▸ **PROBLEM TO SOLVE**:
Can you continue the article below about web components and WebComponents.org, picking up right after its last sentence?

▸ **EXTRACT PROVIDED**:
::::::

WebComponents.org: All About The Future of The Web
Web Components were the craze for a while. As with all standardization projects, as time passes, the effect wears off. In 2012 standardization of the web components specs felt near. Today it's still a work in progress. There are a growing number of promising approaches and technical solutions, though. Instead of forcing you to roam the depths and widths of the web to collect vital information on web components, the community itself, supported by staff from Google and Mozilla, decided to create a central platform, covering all aspects of the future technology. Now that effort is online. It answers to the name WebComponents.org.
Why Web Components Are The Future of The Web
What do you say? You haven't heard about web components until now? Or have already forgotten about its concepts? Don't worry, we'll send a really brief introduction your way.

::::::

▸ **DATA PROVIDED**:

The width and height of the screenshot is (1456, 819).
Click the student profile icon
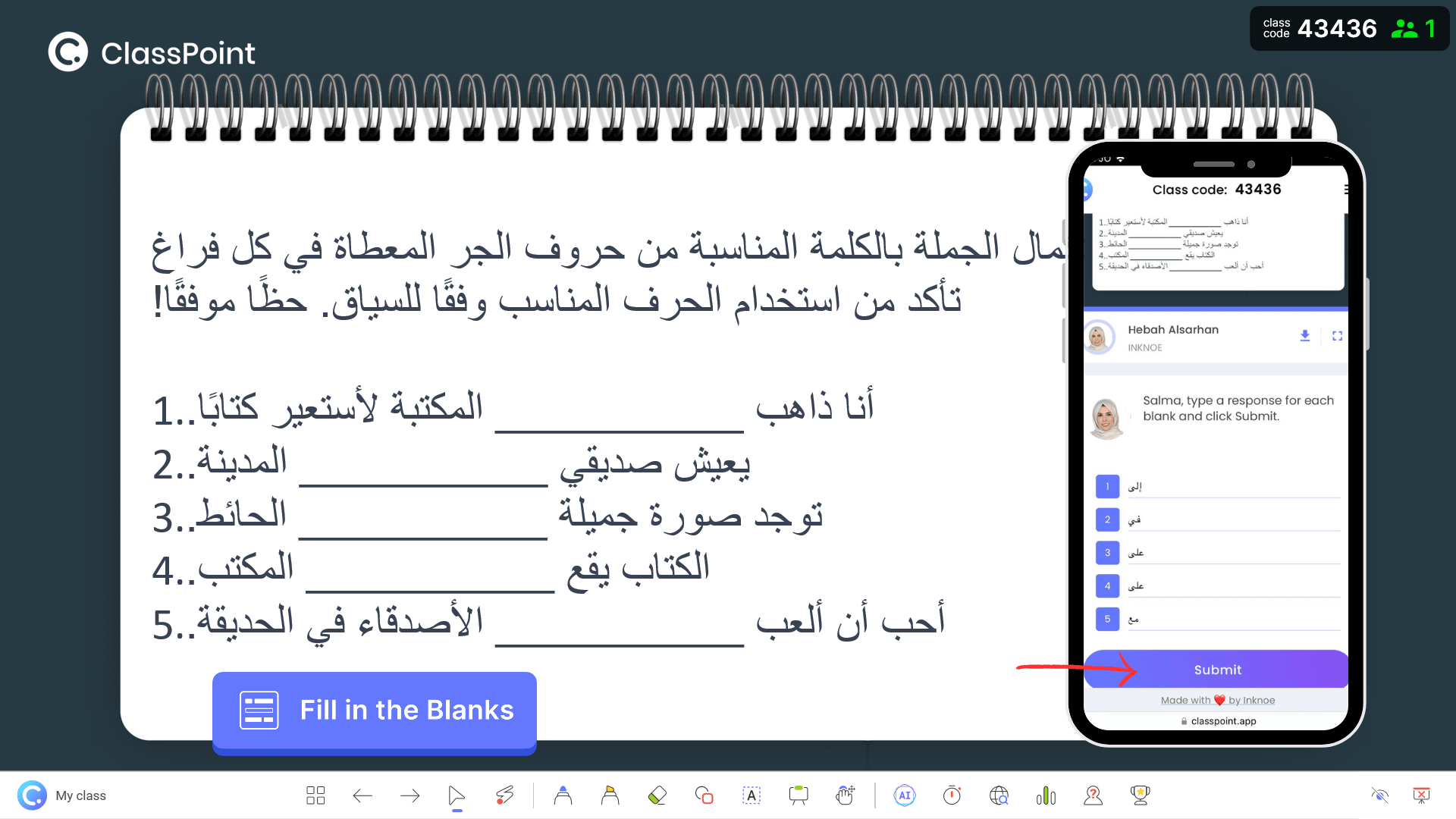1093,795
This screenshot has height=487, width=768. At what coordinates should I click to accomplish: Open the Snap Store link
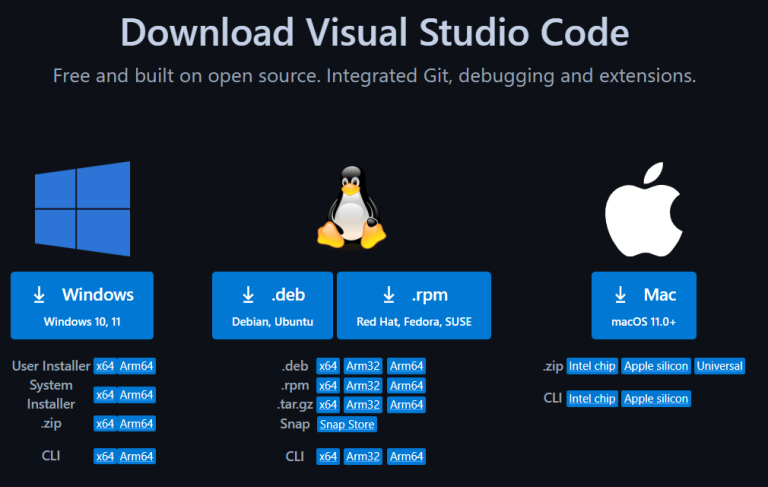pos(347,424)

::::::

▸ **RESULT OF THE EXERCISE**:
The idea behind web components evolved with the growing capabilities of modern browsers. Browsers and their underlying hardware layer are powerful enough today, to have them run full-fledged applications. They are no longer only windows to show you some hypertext. As long as one developer (or team, for that matter) is able to control the application logic of a website entirely, all is well. JavaScript is a proven method. But as soon as more than one application is supposed to run on the same website, e.g. in the form of separate widgets, things start to become difficult.
The traditional concepts of web design were not meant to allow to create websites from different, independent modules. And though, this seems possible, it is at least not without the risk of one module getting in the ways of others.
To avoid the inherent problems, the working draft on web components introduces several new technical solution with the most important being HTML Imports, Custom Elements and Shadow DOM. HTML Imports allows you to embed external HTML. Custom Elements allows the creation of custom tags following the same syntax as native elements. And Shadow DOM hides application sections from view in the main DOM, so that no other DOM part is able to access them.
To make the most important and most promising parts of the new specs available for practical use today, teams from the dominating browser developers Google and Mozilla started to create interim solutions. The best known projects are X-Tags by Mozilla and Polymer by Google. Both concentrate on Custom Elements.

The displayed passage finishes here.